Program: Paper Session 6

Home | Call for Contributions | Program | Registration | Venue & Facilities | Accessibility & Inclusivity Travel | Sponsors Committee Twitter |

  A women in white is wearing headphones and looking up. Text above her head says '2019 AES International Conference on Immersive and Interactive Audio. March 27-29, 2019. York, UK.


Paper Session 6 - Spatial capture and measurement for interactive audio

Chair: Jez Wells


P6-1: "Automatic statistical analysis of ear shape anthropometrics of an international ear shape database"

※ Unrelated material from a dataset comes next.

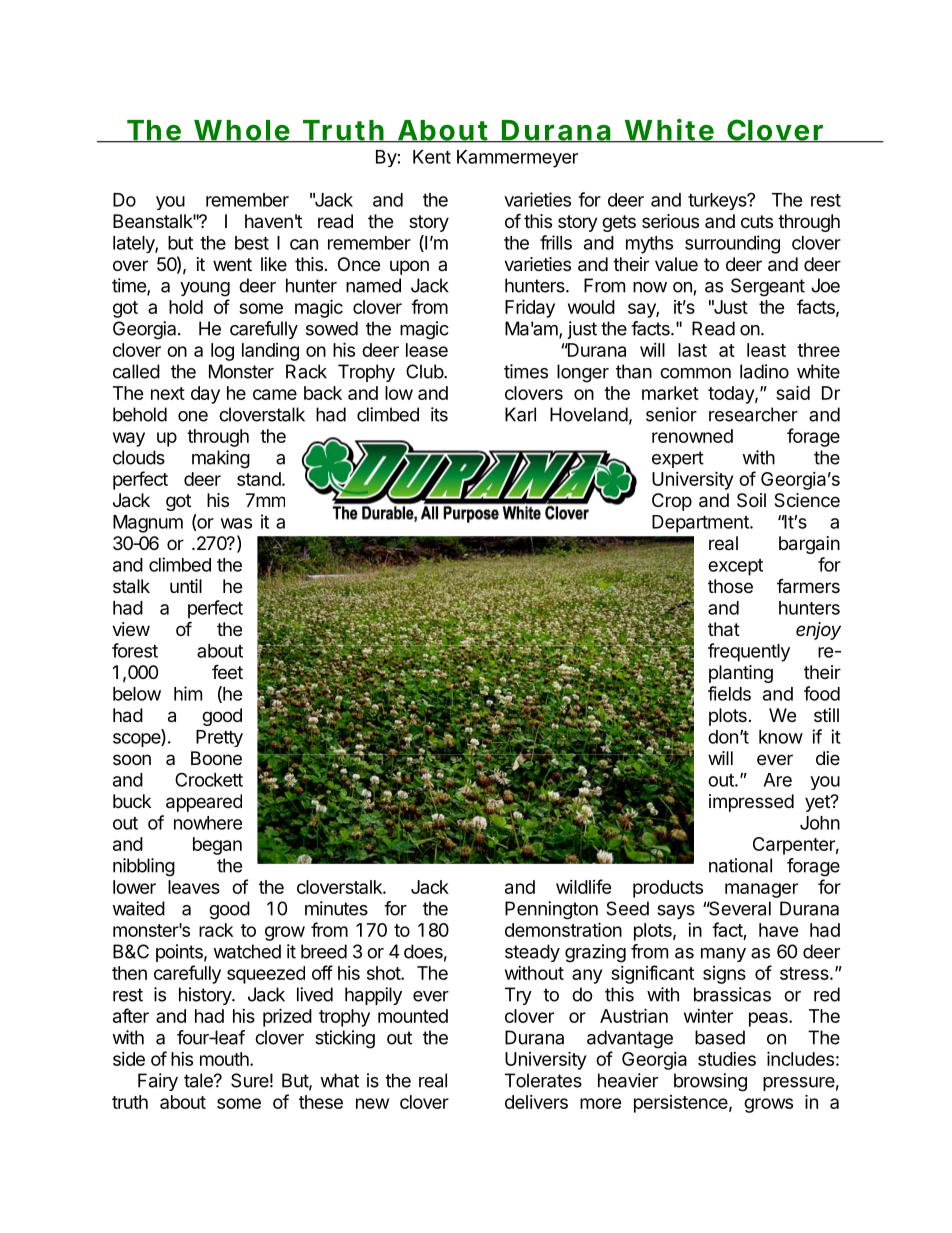  I want to click on impressed, so click(751, 803).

Shoken Kaneko, Tsukasa Suenaga, Hiraku Okumura and Sungyoung Kim

We present a statistical analysis result of ear-related anthropometric data measured from 162 subjects and its subsets divided by gender and race. To analyze the data efficiently, we have developed a measurement technique that is semi-automatic, and therefore, can scale to larger data sets. The results show that, ear dimensions of Asian subjects’ ears tend to be larger than those of non-Asian subjects. Statistical tests confirmed the significant difference of the ear dimensions between different gender and racial categories. These findings suggest the importance of taking into account the subject’s demographic information such as gender or race, for generalized or individualized HRTF data based on ear shape modeling for immersive audio applications.


P6-2: "Obtaining Dense HRTF Sets from Sparse Measurements in Reverberant Environments"

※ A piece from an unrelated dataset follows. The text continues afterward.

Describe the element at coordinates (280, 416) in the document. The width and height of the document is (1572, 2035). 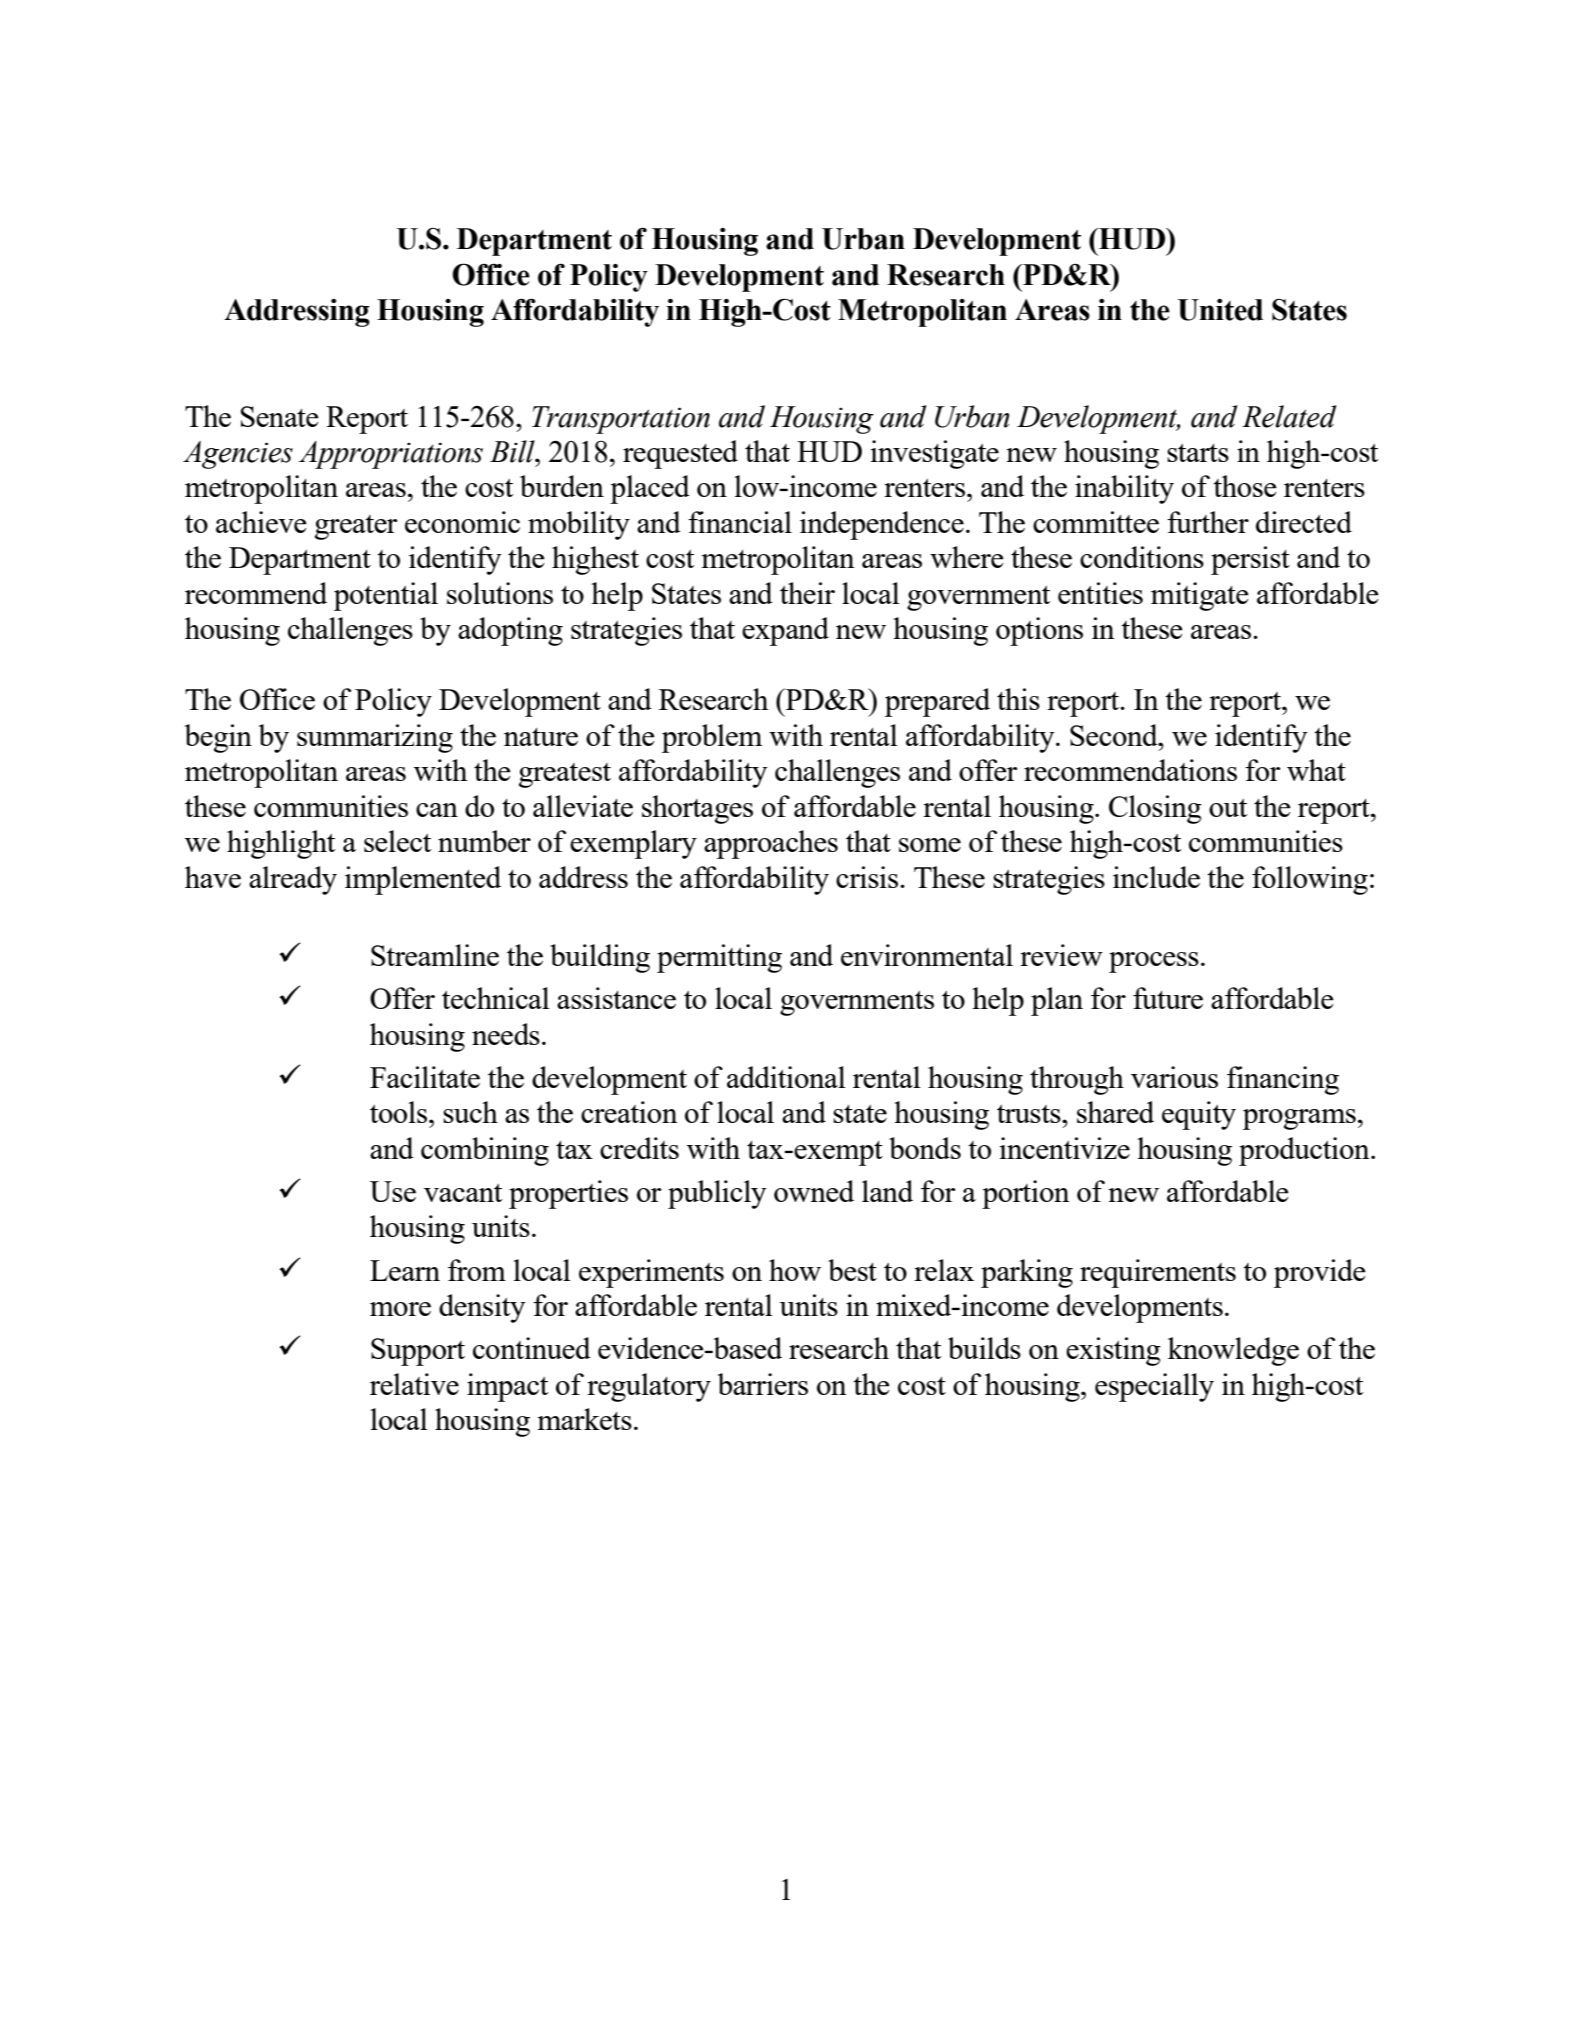
I see `Senate` at that location.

Christoph Pörschmann and Johannes Mathias Arend

The paper describes a method for obtaining spherical sets of head-related transfer functions (HRTFs) based on a small number of measurements in reverberant environments. For spatial upsampling, we apply HRTF interpolation in the spherical harmonics (SH) domain. However, the number of measured directions limits the maximal accessible SH order, resulting in order-limitation errors and a restricted spatial resolution. Thus, we propose a method which reduces these errors by a directional equalization based on a spherical head model prior to the SH transform. To enhance the valid range of a subsequent low-frequency extension towards higher frequencies, we perform the extension on the equalized dataset. Finally, we apply windowing to the impulse responses to eliminate room reflections from the measured HRTF set. The analysis shows that the method for for spatial upsampling influences the resulting HRTF sets more than degradations due to room reflections or due to distortions of the loudspeakers.


P6-3: "Direct to Reverberant Ratio Measurements in Small and Mid-sized Rooms"

Sebastian Csadi, Francis M. Boland, Luke Ferguson, Hugh O'Dwyer and Enda Bates

Direct to Reverberant Ratio (DRR) is measured for three non-idealised rooms of different sizes, using a variety of methods. Binaural room impulse response are compared to the DRR calculated from an omnidirectional room impulse response. Consistent differences were found in the absolute DRR values calculated from each type of impulse, and also when the source is positioned close to a room boundary. As expected DRR decreased with distance, but certain room features produced some inconsistencies. The binaural DRR is also shown to vary with source angle, particularly for nearfield sources. DRR values are calculated with a variety of Direct Sound integration window sizes. The results suggest that in smaller rooms, a smaller window size produces more consistent changes in DRR. 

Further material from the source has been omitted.